### Records shown
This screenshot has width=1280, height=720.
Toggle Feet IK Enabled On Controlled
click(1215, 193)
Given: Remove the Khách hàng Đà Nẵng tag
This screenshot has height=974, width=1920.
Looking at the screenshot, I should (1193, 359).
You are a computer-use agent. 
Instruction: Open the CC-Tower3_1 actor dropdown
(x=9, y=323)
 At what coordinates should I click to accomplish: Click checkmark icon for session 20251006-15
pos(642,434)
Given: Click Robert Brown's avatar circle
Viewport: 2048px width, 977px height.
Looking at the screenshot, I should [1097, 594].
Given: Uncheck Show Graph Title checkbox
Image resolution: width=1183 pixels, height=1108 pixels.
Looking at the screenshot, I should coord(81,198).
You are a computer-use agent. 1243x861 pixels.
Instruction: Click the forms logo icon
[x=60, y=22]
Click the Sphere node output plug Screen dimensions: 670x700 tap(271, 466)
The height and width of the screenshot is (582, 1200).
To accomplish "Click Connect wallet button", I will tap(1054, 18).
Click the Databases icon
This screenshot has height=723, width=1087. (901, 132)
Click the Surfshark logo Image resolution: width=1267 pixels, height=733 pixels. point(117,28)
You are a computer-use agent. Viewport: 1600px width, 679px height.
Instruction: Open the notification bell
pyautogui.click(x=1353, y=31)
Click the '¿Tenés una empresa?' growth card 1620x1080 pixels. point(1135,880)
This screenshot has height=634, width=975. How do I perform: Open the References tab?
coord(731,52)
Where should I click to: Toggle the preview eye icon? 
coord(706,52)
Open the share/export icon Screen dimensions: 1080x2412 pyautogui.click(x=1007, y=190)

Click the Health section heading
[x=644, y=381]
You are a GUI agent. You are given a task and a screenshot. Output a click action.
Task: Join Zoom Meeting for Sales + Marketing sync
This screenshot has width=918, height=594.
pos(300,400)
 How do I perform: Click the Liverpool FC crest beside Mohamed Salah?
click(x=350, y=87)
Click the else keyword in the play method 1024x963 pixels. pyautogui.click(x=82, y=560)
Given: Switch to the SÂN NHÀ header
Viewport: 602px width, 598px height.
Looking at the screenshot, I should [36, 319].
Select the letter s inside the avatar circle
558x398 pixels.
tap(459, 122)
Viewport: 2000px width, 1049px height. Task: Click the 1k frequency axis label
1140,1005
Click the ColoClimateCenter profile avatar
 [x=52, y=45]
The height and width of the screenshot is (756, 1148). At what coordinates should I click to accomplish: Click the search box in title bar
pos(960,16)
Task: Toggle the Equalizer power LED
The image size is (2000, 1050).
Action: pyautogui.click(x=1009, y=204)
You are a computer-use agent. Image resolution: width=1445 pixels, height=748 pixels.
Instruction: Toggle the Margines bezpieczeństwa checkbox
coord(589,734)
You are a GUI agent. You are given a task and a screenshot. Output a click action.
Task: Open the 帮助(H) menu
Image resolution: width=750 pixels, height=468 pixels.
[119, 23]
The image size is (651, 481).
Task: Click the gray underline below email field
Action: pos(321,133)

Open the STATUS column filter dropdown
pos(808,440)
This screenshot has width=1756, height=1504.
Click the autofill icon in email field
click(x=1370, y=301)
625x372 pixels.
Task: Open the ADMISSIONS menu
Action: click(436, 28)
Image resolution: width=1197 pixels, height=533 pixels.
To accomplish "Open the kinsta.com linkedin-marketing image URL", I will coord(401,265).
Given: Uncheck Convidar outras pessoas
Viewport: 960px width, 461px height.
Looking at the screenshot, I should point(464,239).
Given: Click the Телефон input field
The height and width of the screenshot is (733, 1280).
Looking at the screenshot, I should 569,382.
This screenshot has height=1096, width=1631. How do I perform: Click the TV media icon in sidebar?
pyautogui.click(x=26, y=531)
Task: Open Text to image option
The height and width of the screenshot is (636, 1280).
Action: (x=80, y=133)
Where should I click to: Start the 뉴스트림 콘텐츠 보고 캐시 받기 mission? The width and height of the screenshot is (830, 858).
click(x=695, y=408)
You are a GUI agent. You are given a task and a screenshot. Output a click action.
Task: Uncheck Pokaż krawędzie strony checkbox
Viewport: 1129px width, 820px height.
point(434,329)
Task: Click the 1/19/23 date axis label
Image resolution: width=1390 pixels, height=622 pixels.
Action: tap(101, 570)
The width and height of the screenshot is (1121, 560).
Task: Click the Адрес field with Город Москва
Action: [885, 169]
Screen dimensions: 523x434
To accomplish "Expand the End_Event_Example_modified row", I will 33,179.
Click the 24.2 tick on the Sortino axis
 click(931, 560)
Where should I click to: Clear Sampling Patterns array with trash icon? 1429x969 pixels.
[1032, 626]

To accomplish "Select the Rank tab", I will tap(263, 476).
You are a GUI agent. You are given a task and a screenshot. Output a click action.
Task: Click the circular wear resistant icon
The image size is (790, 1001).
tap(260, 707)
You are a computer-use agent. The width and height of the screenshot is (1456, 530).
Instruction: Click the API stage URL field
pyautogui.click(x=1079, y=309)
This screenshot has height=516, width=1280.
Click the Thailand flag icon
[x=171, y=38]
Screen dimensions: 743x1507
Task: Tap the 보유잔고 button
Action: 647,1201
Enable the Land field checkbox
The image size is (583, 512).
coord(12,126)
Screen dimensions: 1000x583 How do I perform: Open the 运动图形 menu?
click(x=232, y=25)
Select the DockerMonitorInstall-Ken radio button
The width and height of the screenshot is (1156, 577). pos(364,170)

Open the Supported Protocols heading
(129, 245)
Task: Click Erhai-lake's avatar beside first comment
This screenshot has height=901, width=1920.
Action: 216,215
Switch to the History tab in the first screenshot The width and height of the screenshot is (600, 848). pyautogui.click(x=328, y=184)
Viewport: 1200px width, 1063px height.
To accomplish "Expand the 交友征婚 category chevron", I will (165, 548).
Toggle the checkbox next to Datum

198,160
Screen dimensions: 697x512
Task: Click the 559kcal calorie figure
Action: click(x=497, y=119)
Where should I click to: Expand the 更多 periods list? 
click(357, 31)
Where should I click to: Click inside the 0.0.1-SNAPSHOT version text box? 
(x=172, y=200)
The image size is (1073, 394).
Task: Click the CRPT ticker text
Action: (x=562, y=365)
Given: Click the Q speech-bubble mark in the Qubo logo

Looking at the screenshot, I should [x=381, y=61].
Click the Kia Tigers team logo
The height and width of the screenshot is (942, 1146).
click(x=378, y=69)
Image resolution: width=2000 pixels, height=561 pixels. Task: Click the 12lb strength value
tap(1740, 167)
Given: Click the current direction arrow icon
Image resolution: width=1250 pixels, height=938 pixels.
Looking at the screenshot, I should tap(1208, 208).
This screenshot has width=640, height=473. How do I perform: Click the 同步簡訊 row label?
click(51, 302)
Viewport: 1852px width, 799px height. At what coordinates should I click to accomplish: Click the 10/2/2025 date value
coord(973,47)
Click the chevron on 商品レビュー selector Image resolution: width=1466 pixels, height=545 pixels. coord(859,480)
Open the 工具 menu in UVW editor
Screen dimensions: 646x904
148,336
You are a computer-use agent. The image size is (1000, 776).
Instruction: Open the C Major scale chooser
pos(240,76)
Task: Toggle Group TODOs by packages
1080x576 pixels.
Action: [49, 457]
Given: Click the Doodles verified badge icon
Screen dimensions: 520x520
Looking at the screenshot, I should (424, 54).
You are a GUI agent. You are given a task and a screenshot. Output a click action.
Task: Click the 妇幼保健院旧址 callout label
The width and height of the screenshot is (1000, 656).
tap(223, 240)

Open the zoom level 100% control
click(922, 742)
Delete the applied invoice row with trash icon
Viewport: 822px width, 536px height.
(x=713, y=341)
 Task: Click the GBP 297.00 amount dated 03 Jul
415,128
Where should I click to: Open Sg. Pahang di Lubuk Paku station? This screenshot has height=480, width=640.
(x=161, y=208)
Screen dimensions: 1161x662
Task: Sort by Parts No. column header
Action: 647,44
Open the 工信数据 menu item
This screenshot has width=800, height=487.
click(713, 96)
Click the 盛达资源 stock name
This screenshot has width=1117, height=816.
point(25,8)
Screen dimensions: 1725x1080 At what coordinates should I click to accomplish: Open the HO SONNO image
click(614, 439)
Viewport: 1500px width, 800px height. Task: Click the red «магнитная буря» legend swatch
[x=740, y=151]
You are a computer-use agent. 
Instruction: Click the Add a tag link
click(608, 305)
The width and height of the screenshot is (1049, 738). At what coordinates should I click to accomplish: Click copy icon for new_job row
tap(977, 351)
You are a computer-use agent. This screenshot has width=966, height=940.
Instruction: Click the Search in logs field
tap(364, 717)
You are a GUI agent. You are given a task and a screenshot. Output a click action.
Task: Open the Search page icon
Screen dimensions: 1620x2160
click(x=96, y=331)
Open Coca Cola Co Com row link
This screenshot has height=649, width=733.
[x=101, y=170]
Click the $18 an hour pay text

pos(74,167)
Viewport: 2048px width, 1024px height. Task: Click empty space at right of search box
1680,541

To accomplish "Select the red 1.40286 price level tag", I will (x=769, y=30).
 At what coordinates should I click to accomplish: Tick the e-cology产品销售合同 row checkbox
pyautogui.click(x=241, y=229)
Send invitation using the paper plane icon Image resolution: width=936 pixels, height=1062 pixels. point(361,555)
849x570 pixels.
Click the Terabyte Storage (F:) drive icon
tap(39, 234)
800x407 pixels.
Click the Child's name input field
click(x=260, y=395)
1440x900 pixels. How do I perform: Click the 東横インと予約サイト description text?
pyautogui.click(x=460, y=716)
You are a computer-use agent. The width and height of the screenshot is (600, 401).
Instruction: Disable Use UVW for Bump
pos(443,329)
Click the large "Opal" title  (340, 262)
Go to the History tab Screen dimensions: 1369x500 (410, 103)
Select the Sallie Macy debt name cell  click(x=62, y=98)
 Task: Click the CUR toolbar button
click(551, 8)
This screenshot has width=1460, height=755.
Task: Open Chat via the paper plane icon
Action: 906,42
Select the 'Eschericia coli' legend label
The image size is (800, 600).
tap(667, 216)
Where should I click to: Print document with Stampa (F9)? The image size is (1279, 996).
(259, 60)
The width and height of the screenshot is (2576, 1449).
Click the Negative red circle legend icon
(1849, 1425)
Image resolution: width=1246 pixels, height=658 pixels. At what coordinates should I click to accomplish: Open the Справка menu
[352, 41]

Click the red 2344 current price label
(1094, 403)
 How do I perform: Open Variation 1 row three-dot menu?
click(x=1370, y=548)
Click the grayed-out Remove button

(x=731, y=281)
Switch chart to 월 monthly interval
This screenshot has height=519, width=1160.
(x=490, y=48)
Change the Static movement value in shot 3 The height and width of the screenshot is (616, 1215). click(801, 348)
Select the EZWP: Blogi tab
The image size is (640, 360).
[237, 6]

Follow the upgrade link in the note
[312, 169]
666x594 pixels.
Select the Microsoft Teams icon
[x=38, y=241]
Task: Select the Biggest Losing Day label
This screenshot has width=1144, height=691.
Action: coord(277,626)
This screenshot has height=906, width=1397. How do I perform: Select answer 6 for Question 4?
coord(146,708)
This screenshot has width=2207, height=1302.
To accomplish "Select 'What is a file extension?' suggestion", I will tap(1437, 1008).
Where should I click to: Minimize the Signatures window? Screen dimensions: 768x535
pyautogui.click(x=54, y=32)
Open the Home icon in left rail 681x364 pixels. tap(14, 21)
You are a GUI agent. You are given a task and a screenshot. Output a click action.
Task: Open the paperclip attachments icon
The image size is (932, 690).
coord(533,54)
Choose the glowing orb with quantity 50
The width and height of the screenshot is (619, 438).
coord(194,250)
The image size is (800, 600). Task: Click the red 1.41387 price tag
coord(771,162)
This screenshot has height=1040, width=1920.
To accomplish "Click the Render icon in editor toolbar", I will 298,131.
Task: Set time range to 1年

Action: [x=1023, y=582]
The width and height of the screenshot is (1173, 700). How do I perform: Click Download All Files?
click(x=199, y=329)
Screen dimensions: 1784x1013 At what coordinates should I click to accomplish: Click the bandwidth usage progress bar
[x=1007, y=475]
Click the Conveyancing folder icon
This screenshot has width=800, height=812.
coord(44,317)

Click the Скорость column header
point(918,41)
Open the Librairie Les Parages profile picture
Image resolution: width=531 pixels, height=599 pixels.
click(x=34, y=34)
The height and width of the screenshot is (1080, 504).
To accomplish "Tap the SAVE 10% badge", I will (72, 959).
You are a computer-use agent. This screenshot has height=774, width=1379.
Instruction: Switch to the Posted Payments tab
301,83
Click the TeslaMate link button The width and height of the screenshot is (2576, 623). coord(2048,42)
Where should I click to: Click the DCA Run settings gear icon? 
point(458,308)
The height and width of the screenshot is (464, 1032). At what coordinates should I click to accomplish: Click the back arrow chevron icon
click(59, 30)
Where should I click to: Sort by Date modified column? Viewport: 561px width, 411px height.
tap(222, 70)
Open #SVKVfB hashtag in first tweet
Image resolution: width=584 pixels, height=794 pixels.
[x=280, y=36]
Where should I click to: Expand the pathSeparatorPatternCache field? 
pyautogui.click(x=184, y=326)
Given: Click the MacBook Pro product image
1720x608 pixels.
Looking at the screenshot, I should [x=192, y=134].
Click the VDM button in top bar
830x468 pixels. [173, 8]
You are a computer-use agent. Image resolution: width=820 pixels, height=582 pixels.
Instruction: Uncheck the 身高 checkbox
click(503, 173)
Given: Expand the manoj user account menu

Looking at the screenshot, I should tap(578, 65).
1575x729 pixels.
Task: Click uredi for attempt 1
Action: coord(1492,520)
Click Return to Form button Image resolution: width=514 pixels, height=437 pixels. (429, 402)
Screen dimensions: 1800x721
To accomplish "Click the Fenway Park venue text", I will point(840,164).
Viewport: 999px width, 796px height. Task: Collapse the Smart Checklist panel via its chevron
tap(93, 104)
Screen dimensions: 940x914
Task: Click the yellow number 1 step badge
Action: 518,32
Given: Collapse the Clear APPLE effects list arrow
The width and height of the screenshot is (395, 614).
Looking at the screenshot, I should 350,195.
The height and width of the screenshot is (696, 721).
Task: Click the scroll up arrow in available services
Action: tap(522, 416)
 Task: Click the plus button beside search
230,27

### Exercise directions
Quote exactly the stretch of lines above that starts at the first one and ends at the line with "Given: Uncheck Show Graph Title checkbox", and nothing beyond it.

### Response area
This screenshot has width=1280, height=720.
Toggle Feet IK Enabled On Controlled
click(1215, 193)
Given: Remove the Khách hàng Đà Nẵng tag
This screenshot has height=974, width=1920.
Looking at the screenshot, I should (1193, 359).
You are a computer-use agent. 
Instruction: Open the CC-Tower3_1 actor dropdown
(x=9, y=323)
 At what coordinates should I click to accomplish: Click checkmark icon for session 20251006-15
pos(642,434)
Given: Click Robert Brown's avatar circle
Viewport: 2048px width, 977px height.
Looking at the screenshot, I should [1097, 594].
Given: Uncheck Show Graph Title checkbox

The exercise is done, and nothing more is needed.